A Phillomedusa Bicolor é uma espécie de anfíbio pertencente a família hylidae muito comum na região da Amazônia do Brasil e em alguns outros países como Colômbia, Peru, Venezuela e nas Guianas e ocasionalmente na vegetação ribeirinha do cerrado. Esse bicho além de ter uma beleza imensurável, muito comum com a nossa Phyllomedusa Nordestina apresenta hábitos noturnos e caçam pequenos insetos, além da sua coloração esverdeada maravilhosa.

Phyllomedusa bicolor

No entanto o que realmente chama atenção são as  suas secreções carregadas com peptídeos biologicamente ativos, ela apresentam entre seus compostos dermorphin e deltorfina, que são peptídeos com propriedades alnagésicas 2000 vezes mais potentes do que a morfina, a nível cerebral.

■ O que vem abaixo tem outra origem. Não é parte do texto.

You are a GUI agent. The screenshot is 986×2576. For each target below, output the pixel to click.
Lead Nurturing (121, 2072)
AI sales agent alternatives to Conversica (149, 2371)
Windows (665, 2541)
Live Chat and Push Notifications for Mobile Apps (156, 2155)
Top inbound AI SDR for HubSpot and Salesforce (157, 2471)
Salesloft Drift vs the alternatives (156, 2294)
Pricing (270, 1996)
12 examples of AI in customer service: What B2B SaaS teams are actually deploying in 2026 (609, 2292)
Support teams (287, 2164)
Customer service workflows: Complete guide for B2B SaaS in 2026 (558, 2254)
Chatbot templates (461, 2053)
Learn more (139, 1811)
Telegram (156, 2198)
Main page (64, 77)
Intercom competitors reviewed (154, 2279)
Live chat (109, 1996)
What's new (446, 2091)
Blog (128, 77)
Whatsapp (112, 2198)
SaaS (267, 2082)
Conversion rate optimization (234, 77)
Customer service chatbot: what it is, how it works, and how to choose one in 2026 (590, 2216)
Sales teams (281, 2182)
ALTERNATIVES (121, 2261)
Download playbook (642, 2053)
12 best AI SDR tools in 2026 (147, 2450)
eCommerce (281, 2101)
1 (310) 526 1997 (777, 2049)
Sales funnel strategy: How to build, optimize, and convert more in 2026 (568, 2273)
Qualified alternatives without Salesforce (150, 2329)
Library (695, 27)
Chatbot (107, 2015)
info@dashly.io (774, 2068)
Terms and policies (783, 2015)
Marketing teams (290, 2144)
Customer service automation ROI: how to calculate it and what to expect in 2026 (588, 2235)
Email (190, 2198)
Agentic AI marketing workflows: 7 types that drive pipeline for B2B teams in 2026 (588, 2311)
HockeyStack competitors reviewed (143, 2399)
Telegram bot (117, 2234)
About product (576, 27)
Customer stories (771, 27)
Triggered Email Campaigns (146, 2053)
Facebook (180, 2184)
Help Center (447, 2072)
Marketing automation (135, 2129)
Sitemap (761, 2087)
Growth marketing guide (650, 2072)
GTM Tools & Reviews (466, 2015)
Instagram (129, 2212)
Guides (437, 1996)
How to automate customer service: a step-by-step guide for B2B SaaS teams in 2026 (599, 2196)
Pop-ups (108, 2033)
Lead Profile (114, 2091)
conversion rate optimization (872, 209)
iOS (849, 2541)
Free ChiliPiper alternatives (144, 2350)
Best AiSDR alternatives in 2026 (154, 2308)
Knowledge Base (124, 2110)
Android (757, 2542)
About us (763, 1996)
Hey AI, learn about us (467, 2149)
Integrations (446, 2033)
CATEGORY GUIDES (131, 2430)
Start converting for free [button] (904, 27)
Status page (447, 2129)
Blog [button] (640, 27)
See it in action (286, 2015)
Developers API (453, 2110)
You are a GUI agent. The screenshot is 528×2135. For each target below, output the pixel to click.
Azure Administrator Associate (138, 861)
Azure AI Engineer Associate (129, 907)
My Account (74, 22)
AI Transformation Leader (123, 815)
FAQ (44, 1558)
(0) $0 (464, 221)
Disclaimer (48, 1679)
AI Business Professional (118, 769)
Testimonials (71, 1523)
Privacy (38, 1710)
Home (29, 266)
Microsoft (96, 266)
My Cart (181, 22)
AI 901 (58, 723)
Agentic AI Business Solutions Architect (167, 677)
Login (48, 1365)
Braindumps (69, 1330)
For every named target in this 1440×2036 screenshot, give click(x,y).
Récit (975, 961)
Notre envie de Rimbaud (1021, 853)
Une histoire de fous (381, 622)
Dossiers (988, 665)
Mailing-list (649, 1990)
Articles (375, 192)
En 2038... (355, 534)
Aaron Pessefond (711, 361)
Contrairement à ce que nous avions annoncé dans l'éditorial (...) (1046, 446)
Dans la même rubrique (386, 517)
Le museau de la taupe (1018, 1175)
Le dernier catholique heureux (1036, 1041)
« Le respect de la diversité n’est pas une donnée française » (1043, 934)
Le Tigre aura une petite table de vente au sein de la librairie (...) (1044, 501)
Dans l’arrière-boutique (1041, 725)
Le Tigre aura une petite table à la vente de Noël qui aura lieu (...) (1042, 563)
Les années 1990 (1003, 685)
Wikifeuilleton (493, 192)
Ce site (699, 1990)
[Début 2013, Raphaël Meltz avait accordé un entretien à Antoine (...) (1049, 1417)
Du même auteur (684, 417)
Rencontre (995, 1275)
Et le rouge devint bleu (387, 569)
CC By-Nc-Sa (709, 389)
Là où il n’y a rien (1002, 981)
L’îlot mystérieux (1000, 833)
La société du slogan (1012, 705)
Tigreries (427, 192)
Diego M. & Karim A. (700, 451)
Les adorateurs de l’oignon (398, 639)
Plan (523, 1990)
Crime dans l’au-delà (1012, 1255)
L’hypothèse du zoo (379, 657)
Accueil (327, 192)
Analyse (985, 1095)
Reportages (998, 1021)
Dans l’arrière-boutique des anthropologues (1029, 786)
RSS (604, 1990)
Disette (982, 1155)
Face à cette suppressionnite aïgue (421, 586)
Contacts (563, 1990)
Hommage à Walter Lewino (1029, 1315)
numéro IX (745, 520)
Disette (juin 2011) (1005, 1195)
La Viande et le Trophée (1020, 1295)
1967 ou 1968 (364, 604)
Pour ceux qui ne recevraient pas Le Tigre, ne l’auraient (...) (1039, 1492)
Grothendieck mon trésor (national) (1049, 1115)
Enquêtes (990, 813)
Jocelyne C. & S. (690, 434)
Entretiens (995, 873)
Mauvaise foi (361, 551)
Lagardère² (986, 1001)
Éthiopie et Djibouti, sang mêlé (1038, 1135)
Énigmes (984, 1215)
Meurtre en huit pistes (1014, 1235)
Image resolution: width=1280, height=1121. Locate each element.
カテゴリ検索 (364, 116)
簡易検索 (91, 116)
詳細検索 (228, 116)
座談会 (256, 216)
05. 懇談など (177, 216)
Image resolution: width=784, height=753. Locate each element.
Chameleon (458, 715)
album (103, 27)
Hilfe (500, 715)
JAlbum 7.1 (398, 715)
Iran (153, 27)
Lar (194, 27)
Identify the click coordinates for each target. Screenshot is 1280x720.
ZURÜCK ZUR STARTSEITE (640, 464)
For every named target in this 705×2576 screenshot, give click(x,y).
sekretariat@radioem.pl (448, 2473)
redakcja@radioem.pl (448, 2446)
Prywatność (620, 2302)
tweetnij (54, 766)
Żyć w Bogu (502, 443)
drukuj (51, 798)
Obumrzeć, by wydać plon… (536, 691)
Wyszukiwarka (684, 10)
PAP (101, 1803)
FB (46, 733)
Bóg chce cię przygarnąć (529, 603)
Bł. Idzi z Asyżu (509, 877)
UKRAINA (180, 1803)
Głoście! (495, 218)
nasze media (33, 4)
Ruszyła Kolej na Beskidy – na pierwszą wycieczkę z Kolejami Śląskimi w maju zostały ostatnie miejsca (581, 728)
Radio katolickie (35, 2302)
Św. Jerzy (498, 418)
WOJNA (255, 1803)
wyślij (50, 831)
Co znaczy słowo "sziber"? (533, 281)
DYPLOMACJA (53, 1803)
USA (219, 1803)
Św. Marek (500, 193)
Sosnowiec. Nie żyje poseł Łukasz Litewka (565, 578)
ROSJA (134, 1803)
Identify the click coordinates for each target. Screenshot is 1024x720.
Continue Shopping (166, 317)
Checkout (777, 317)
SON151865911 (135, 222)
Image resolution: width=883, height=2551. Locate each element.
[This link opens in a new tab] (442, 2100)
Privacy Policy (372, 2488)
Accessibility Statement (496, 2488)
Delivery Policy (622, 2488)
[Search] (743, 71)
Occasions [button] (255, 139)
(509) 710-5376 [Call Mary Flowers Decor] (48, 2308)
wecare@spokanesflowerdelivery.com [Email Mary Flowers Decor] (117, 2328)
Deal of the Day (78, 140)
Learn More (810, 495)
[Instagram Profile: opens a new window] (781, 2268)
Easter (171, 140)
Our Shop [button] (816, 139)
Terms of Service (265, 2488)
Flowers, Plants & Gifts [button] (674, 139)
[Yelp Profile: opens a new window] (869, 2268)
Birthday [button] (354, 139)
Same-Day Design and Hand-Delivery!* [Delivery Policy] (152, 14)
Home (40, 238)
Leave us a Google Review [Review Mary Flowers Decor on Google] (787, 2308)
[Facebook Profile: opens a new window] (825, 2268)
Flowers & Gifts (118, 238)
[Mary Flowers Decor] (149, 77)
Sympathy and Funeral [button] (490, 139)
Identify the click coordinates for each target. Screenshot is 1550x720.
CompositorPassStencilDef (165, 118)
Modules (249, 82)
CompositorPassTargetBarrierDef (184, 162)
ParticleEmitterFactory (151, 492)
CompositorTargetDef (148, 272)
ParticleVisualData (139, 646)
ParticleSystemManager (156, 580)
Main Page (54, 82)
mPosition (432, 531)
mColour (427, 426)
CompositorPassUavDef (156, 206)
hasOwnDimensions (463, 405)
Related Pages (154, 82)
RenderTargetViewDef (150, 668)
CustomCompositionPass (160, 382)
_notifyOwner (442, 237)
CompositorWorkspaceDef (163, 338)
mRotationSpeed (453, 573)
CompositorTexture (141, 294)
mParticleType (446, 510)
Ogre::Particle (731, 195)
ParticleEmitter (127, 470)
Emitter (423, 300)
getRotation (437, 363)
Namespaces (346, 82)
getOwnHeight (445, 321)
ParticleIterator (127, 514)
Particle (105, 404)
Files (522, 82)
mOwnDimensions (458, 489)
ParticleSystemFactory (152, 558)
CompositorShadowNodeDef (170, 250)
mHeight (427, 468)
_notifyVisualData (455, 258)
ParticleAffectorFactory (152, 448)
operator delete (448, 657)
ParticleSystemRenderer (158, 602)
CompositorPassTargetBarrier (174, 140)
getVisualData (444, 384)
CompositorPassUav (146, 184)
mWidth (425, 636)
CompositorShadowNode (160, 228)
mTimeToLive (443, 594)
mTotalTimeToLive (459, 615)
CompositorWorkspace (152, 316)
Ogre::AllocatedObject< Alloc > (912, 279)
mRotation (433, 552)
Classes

Tomar a vacina do sapo, ou seja, a secreção encontrada na pele da barriga da rã  é uma prática antiga com fins medicinais, muito difundida entre os povos indígenas do Brasil, como os índios katukinas e do Peru. A finalidade mais procurada é “tirar a panema”, ou seja, afastar a má sorte na caça e com as mulheres. Esse lance é tã sério, que os índios que por uma razão ou outra desmaiam, ficam doentes, etc. Não encontraram nenhuma índia para casar, pois elas consideraram ele um homem fraco.

Phyllomedusa bicolor

Porém a vacina do sapo é considerada um remédio para muitos males pelas populações tradicionais do vale do Juruá, curando desde amarelão até dores em geral. Hoje, a vacina do sapo é utilizada também por seringueiros e vem sendo aplicada por alguns curandeiros nas cidades de Cruzeiro do Sul/AC e Rio Branco/AC.

Os procedimentos da aplicação da vacina tem todo um ritual. Primeiramente o curandeiro guarda a secreção da rã numa espátula de madeira, depois aplica pequenas queimaduras na pele com um pedaço de cipó em brasa e por fim aplica as secreção nas quemaduras. Essa vacina pode dar alguns sintomas, com por exemplo: uma forte onda de calor, que sobe pelo corpo até a cabeça.  A dilatação dos vasos sanguíneos parece provocar uma circulação mais veloz do sangue, deixando o rosto vermelho e,  em seguida fica pálido, a pressão baixa, podendo provocar náuseas, vomito e/ou diarréia.  O efeito dura cerca de 15 minutos, mas  a sensação desagradável aos poucos retorna a normalidade e a pessoa se sente mais leve, como se tivesse feito uma boa limpeza, causando uma maior disposição.

O fato triste é que pesquisadores franceses, italianos e americanos estão estudando e patentiando essas substânçias da Phyllomedusa bicolor, graças a péssima fiscalização que há em nossas fronteiras e a falta de interesse do governo brasileiro e facilitação das autoridades peruanas.